Exercise> Lines holding the string "agent" are the ones to copy; find them all in the data.
*** Opening Information supplied ***
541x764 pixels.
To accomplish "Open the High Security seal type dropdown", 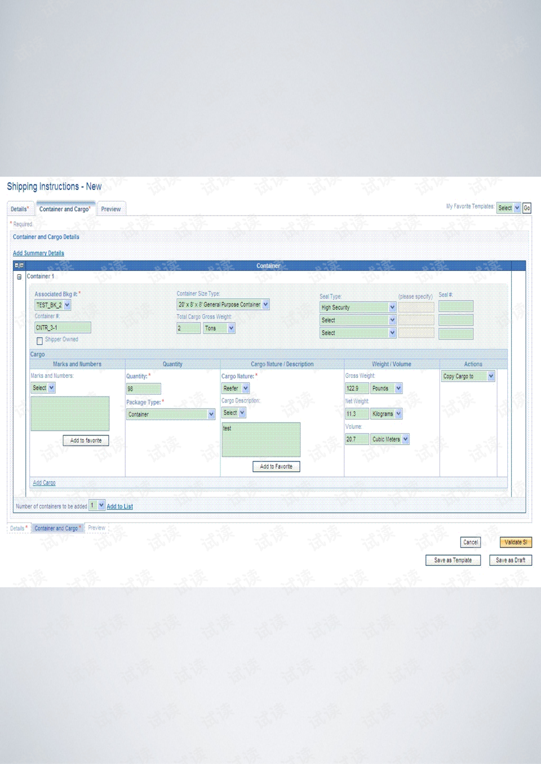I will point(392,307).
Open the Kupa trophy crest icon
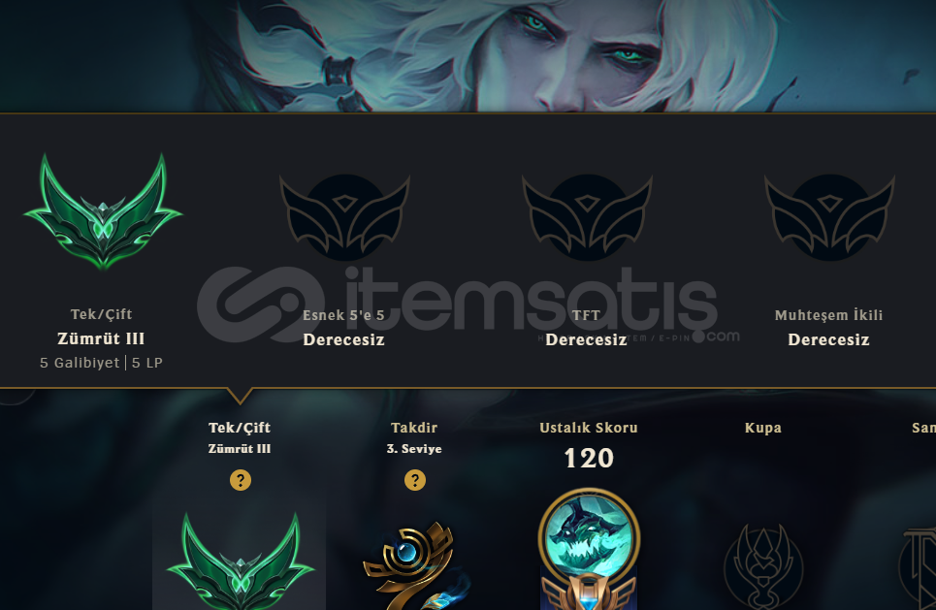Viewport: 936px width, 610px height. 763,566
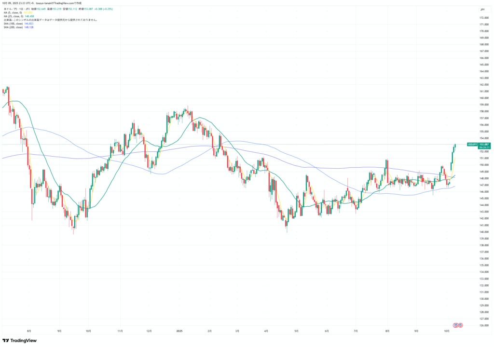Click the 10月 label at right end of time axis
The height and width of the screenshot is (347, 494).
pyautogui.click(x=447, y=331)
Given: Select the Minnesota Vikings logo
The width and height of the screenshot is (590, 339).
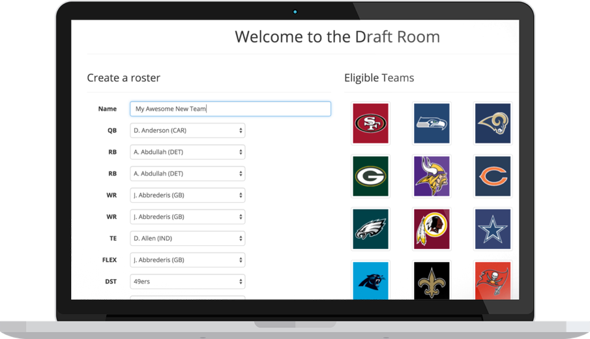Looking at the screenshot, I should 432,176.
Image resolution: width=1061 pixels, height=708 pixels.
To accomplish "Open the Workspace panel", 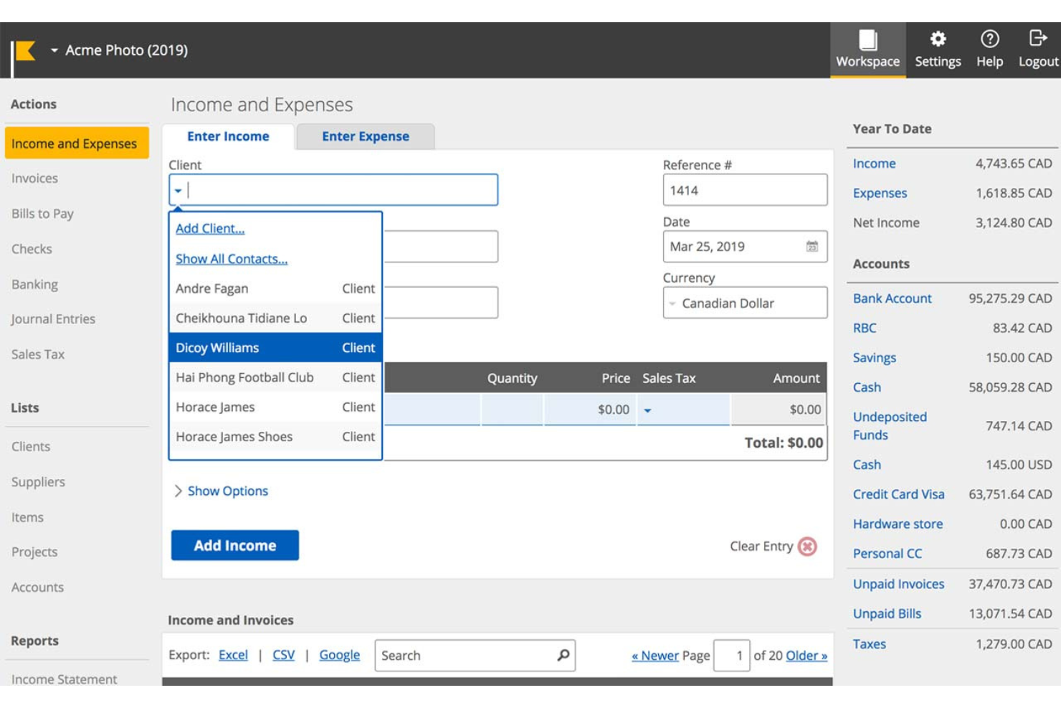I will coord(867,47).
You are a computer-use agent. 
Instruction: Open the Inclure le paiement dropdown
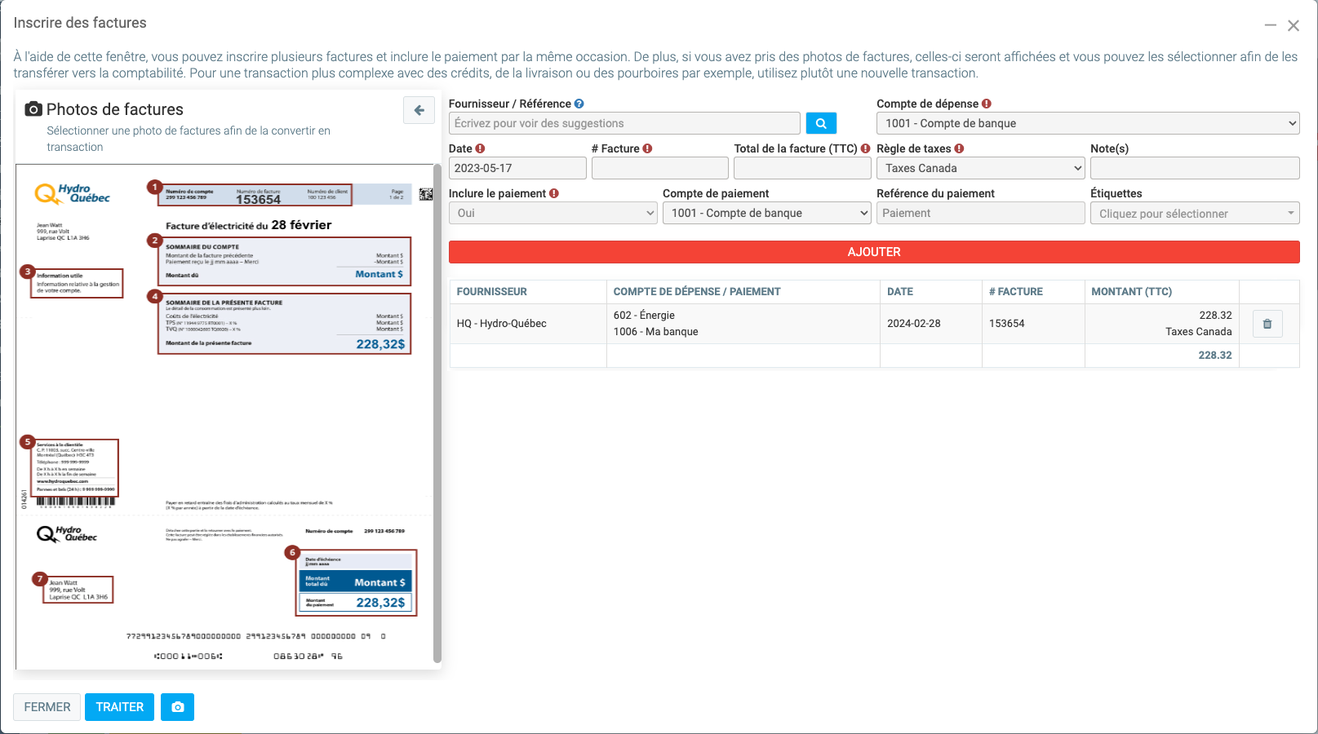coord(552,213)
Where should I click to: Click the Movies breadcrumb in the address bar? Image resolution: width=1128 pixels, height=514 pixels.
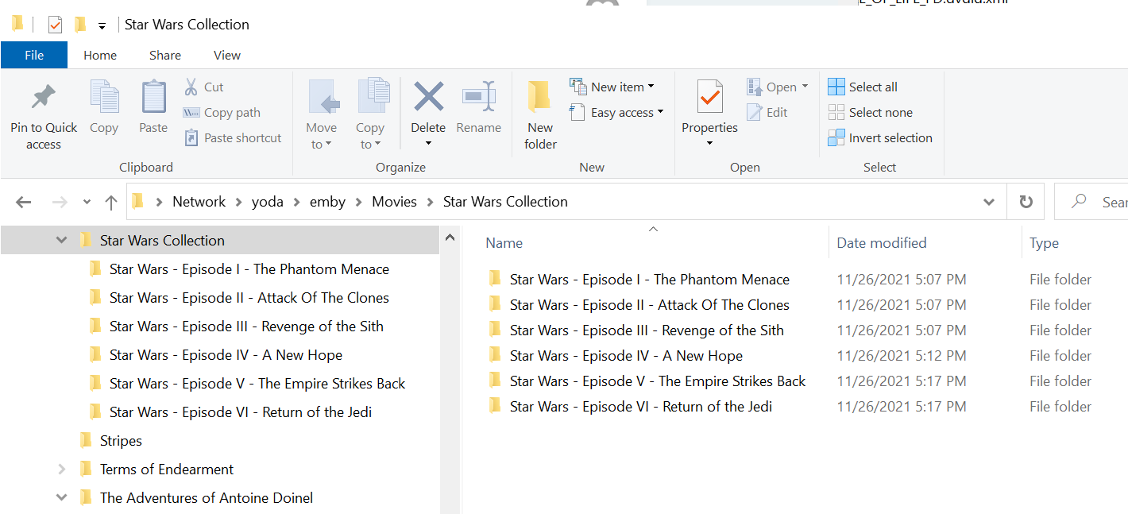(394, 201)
*** Closing Information supplied ***
*** Opening Information supplied ***
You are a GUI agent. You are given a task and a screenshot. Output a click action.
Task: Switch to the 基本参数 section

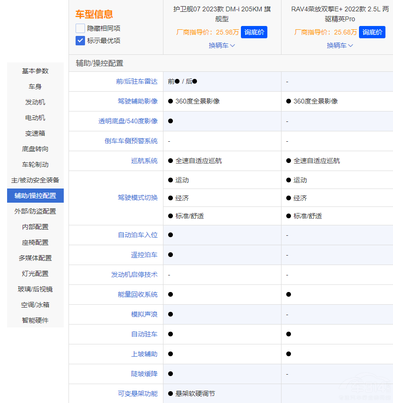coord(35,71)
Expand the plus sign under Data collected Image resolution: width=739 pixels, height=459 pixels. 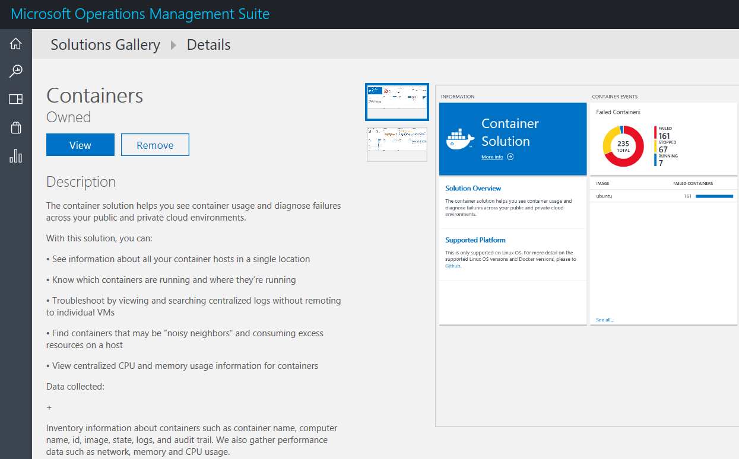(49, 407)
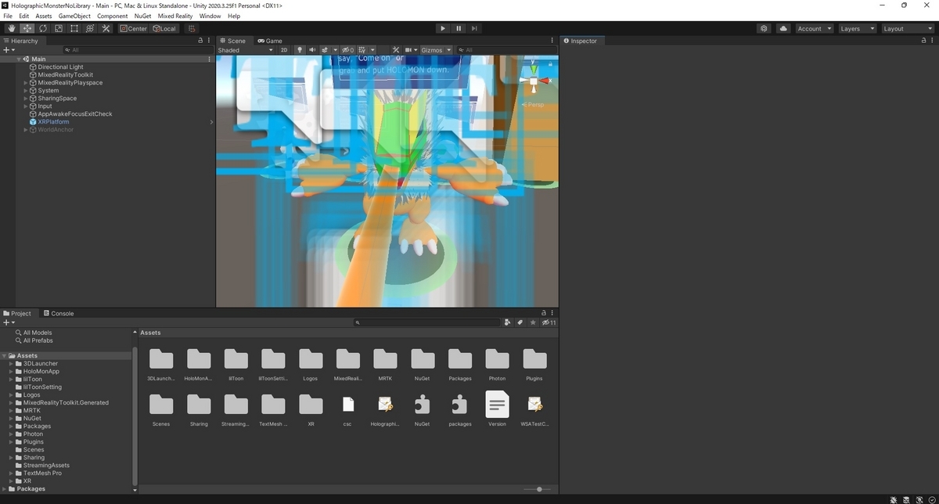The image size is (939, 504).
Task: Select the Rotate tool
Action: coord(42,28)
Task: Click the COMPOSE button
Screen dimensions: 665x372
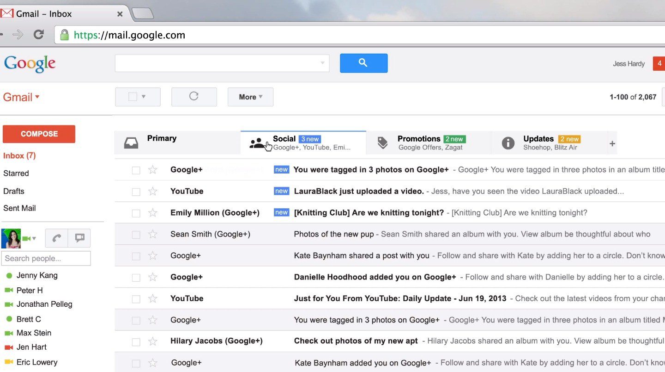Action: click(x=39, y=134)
*** Closing Information supplied ***
Result of the task>
You are a computer-use agent. 
You are a GUI agent. You are given a task and a screenshot. Output a click action.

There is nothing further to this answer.